At the federal level, there is a proposal to reschedule cannabis, cannabis extracts, and THC that is botanically derived from cannabis, for therapeutic use when produced, manufactured or imported through legal means. This would shift medicinal cannabis products to Schedule 8, aligning with the scheduling of morphine and other restricted medicines. Cannabis and THC would remain Schedule 9 when it does not fit the above criteria or when not for human therapeutic use.
Each State and Territory is responsible for enacting medicines scheduling legislation, and SUSMP decisions are only operationalized or made legal when adopted into state or territory legislation. These local jurisdictions may vary in how the scheduling is applied.
Each product must benefit a defined patient group
Although Authorized Prescribers could already prescribe medical cannabis products for their patients, acquiring those products (especially with specific desirable characteristics for particular circumstances) is difficult with the reliance on supplies from international sources. This amendment reflects a growing community expectation that patients should have ready access to appropriate medical cannabis products.
Patient access will be dictated by product type. Products will either be part of a clinical trial with a defined patient description or identified after trials as appropriate for a defined patient group. Authorized Prescribers will be able to prescribe specific products for patients who fit the defined patient groups.
For now, only Australian patients will have access to medical cannabis through this program. However, Australia may consider exporting cannabis in the future after the new system has had time to demonstrate to the international community that it is robust and secure.
Treating cannabis consistently with other narcotic drugs
Australia is endeavoring to treat cannabis the same way it treats any other narcotic drug. The amendment Bill modified the Narcotic Drugs Act 1967, in particular requiring that any license for manufacturing narcotic drugs (such as morphine) has the same “fit and proper” requirement as that for cannabis cultivation. The applicant/license holder and all relevant business associates must be “fit and proper.”

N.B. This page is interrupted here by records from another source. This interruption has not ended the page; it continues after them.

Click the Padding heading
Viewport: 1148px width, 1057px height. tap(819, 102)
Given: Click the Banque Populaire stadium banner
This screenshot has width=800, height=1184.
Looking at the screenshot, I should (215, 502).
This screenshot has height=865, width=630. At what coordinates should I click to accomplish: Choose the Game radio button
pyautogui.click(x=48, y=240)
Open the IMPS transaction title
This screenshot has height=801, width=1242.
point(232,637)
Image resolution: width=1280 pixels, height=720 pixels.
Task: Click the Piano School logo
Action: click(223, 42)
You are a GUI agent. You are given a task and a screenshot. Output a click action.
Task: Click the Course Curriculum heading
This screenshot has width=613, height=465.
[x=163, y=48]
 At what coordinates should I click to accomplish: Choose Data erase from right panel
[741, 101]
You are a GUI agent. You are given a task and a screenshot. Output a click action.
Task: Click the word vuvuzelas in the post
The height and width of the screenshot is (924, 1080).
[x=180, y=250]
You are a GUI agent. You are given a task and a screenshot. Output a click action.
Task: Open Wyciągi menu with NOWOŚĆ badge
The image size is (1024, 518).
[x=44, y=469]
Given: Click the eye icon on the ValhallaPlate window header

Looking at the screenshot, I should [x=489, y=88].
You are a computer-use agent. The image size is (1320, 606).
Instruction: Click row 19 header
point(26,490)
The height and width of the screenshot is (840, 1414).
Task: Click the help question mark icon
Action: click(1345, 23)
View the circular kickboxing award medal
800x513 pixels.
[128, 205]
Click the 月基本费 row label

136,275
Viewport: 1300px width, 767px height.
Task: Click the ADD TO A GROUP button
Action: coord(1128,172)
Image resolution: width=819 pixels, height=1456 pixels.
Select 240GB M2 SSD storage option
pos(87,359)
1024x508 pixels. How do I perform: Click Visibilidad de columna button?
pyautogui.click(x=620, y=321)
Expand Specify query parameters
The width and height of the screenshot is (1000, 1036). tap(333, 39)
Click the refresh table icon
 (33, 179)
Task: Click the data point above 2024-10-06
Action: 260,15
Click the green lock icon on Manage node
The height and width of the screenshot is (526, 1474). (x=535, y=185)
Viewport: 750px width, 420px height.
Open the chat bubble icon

This means that all manufacturing licenses that are transforming raw cannabis into a finished product will need to meet the same higher standard, reducing the potential to shift criminal activity to another stage in the supply chain.
Similarly, all medicinal cannabis products will be subject to the quality manufacturing requirements under the Therapeutic Goods Act 1989 – the same high safety standards that are applied to any other medicine.